Fig. 5: Calculated phonon lifetimes and two-dimensional (2D) modal coherence thermal conductivity.
Fig. 5: Calculated phonon lifetimes and two-dimensional (2D) modal coherence thermal conductivity.
Full size image

a Calculated phonon lifetimes considering only 3 ph or both 3 ph and 4 ph scattering rates at 300 K. The solid green horizontal line represents the Wigner limit in time39. Phonons with lifetimes above this limit primarily contribute to the population conductivity, while those below it contribute to coherence conductivity. The dash black line indicates the Ioffe-Regel limit in time64. b The same as (a), but at 500 K. c Calculated 2D modal coherence conductivity from wave-like phonon tunneling considering both 3 ph and 4 ph scatterings at 300 K. d The same as (c), but at 500 K.

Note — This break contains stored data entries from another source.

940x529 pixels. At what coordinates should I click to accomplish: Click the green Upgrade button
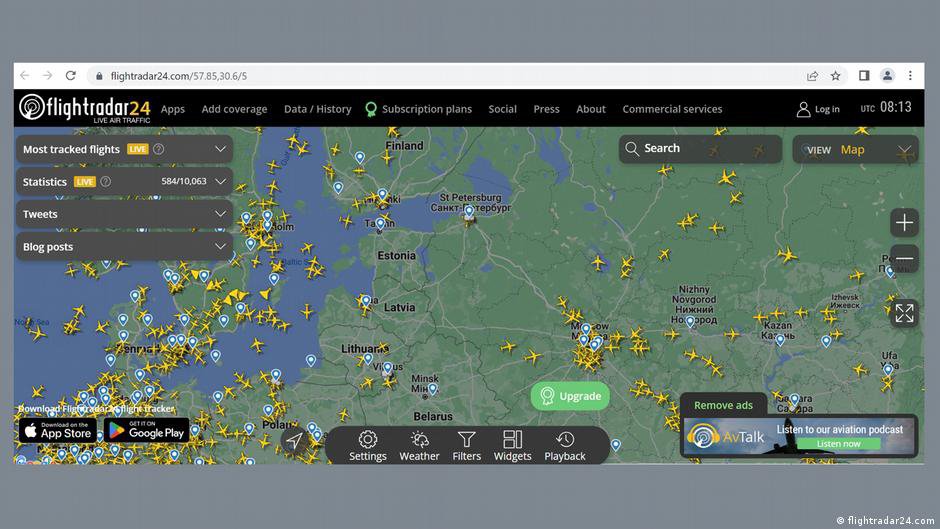pos(570,396)
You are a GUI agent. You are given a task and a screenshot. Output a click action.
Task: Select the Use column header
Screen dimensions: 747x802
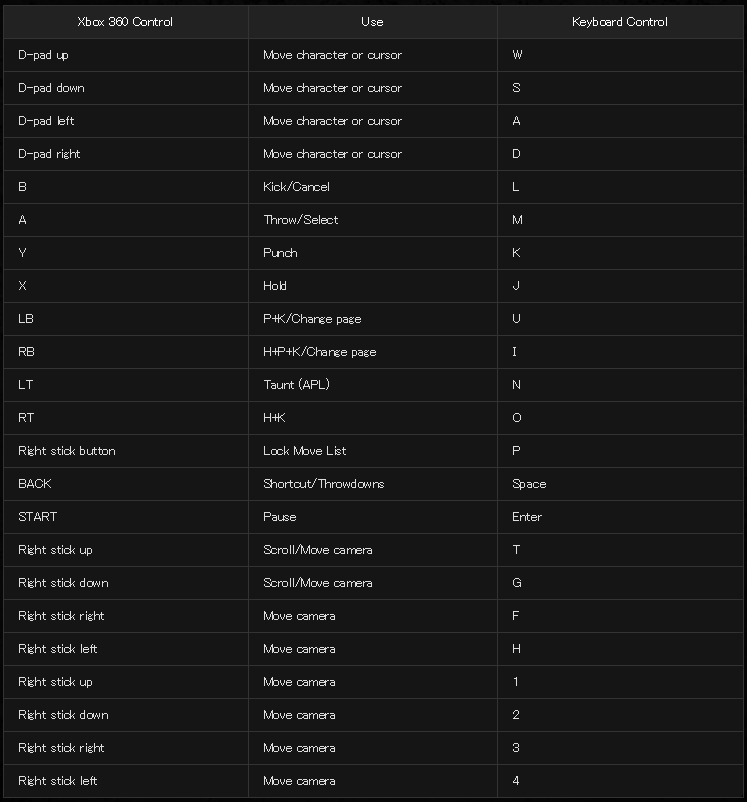pos(372,21)
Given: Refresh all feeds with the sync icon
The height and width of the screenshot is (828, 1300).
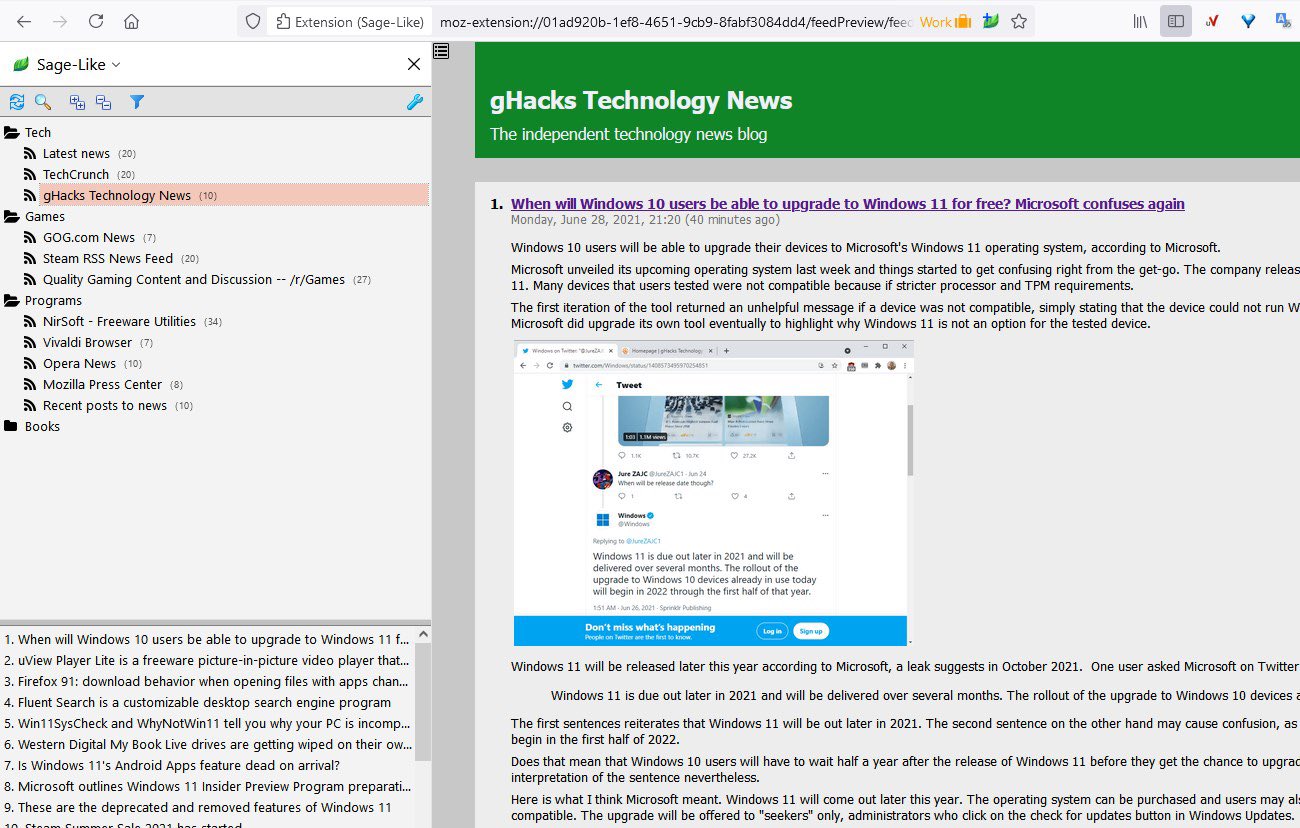Looking at the screenshot, I should (x=17, y=102).
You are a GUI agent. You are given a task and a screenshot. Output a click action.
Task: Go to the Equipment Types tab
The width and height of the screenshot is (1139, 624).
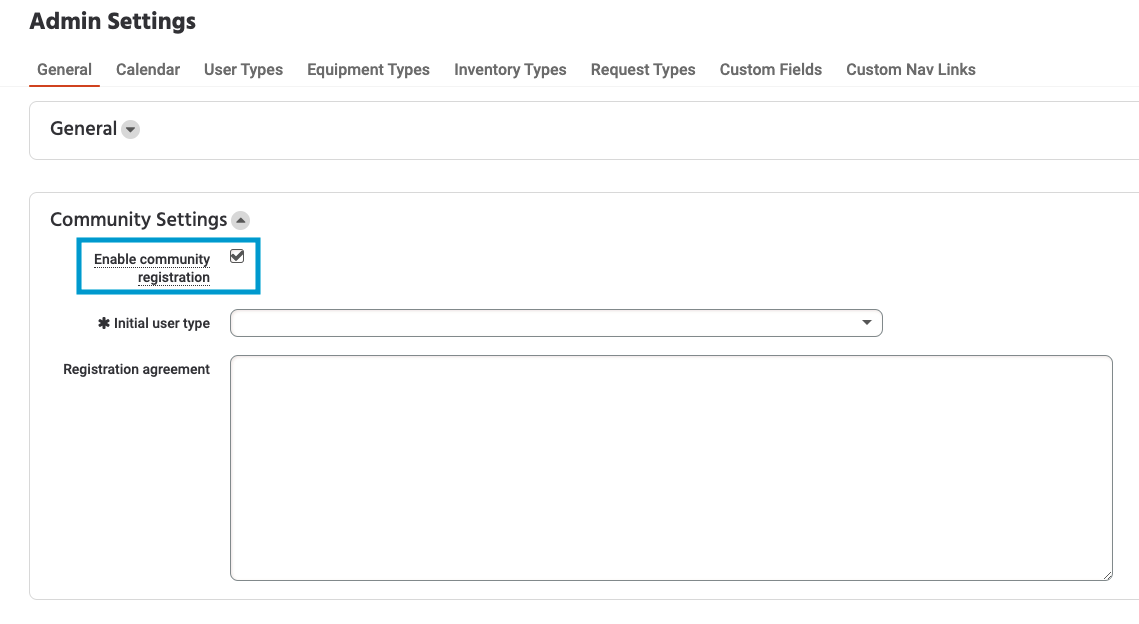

Thermal transport properties calculated using zero-K anharmonic IFCs

Given that anharmonic interatomic force constants (IFCs) may be sensitive to temperature68, we next delve into how temperature-induced shifts in these IFCs impact the thermal transport properties of cubic FAPbI3. To compare with the results based on temperature-dependent IFCs, we calculated the thermal transport properties using zero-Kelvin anharmonic interatomic force constants (IFCs), as illustrated in Fig. 6a–d. Interestingly, while the third-order interatomic force constants (IFCs) are insensitive to temperature variations, the fourth-order IFCs demonstrate considerable sensitivity. Specifically, when including both three-phonon (3 ph) and four-phonon (4 ph) scatterings, the lattice \({\kappa }_{{\rm{L}}}^{{\rm{P}}}\) is predicted to be 0.33 \(W/{mK}\) using zero-Kelvin anharmonic interatomic force constants (IFCs), as shown in Fig. 6a. In contrast, employing fully temperature-dependent IFCs results in a calculated lattice \({\kappa }_{{\rm{L}}}^{{\rm{P}}}\) of 0.60 W/mK, as depicted in Fig. 3a. This significant reduction in \({\kappa }_{{\rm{L}}}^{{\rm{P}}}\) due to the temperature effect is further illustrated in the spectral and cumulative \({\kappa }_{{\rm{L}}}^{{\rm{P}}}(\omega )\) plots in Fig. 6b. Moreover, using the zero-K anharmonic IFCs leads to numerous phonons entering the overdamped regime, characterized by lifetimes less than the Ioffe-Regel limit, thereby questioning the validity of the Wigner transport equation in modeling thermal transport38,39, as depicted in Fig. 6c. This phenomenon underscores the critical importance of extracting fully temperature-dependent IFCs when assessing thermal transport and phonon-related properties in hybrid organic-inorganic perovskites.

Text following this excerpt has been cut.